**Task goal:** Rewrite the rows below with "checkbox" replaced by "check box" wherever it occurs, keeping every other part identical.
─── Stored records ───
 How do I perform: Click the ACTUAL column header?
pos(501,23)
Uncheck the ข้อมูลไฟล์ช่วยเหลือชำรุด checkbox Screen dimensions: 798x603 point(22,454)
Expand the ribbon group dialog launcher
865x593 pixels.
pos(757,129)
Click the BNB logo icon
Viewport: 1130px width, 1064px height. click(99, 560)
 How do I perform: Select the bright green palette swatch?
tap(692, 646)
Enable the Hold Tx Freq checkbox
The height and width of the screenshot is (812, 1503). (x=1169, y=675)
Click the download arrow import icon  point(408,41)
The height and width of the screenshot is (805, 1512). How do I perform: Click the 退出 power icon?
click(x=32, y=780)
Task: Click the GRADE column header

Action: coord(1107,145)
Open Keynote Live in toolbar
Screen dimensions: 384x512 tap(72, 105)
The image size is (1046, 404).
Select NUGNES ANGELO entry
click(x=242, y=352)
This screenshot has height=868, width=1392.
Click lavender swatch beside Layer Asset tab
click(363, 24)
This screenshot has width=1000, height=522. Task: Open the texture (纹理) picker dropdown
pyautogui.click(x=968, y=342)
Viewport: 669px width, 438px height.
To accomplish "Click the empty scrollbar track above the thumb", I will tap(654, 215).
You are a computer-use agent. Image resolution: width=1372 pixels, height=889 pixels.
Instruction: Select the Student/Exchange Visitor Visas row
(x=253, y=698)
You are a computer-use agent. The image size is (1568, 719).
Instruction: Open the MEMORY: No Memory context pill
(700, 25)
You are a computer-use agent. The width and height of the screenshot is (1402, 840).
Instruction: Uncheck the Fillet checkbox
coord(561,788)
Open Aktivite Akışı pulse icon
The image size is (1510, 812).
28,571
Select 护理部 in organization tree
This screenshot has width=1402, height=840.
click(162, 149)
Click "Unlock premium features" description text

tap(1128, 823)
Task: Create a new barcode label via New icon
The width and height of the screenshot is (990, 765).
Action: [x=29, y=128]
───
**Correct output:**
 How do I perform: Click the ACTUAL column header?
pos(501,23)
Uncheck the ข้อมูลไฟล์ช่วยเหลือชำรุด check box Screen dimensions: 798x603 point(22,454)
Expand the ribbon group dialog launcher
865x593 pixels.
pos(757,129)
Click the BNB logo icon
Viewport: 1130px width, 1064px height. click(99, 560)
 How do I perform: Select the bright green palette swatch?
tap(692, 646)
Enable the Hold Tx Freq check box
The height and width of the screenshot is (812, 1503). (x=1169, y=675)
Click the download arrow import icon  point(408,41)
The height and width of the screenshot is (805, 1512). How do I perform: Click the 退出 power icon?
click(x=32, y=780)
Task: Click the GRADE column header

Action: coord(1107,145)
Open Keynote Live in toolbar
Screen dimensions: 384x512 tap(72, 105)
The image size is (1046, 404).
Select NUGNES ANGELO entry
click(x=242, y=352)
This screenshot has height=868, width=1392.
Click lavender swatch beside Layer Asset tab
click(363, 24)
This screenshot has width=1000, height=522. Task: Open the texture (纹理) picker dropdown
pyautogui.click(x=968, y=342)
Viewport: 669px width, 438px height.
To accomplish "Click the empty scrollbar track above the thumb", I will tap(654, 215).
You are a computer-use agent. Image resolution: width=1372 pixels, height=889 pixels.
Instruction: Select the Student/Exchange Visitor Visas row
(x=253, y=698)
You are a computer-use agent. The image size is (1568, 719).
Instruction: Open the MEMORY: No Memory context pill
(700, 25)
You are a computer-use agent. The width and height of the screenshot is (1402, 840).
Instruction: Uncheck the Fillet check box
coord(561,788)
Open Aktivite Akışı pulse icon
The image size is (1510, 812).
28,571
Select 护理部 in organization tree
This screenshot has width=1402, height=840.
click(162, 149)
Click "Unlock premium features" description text

tap(1128, 823)
Task: Create a new barcode label via New icon
The width and height of the screenshot is (990, 765).
Action: [x=29, y=128]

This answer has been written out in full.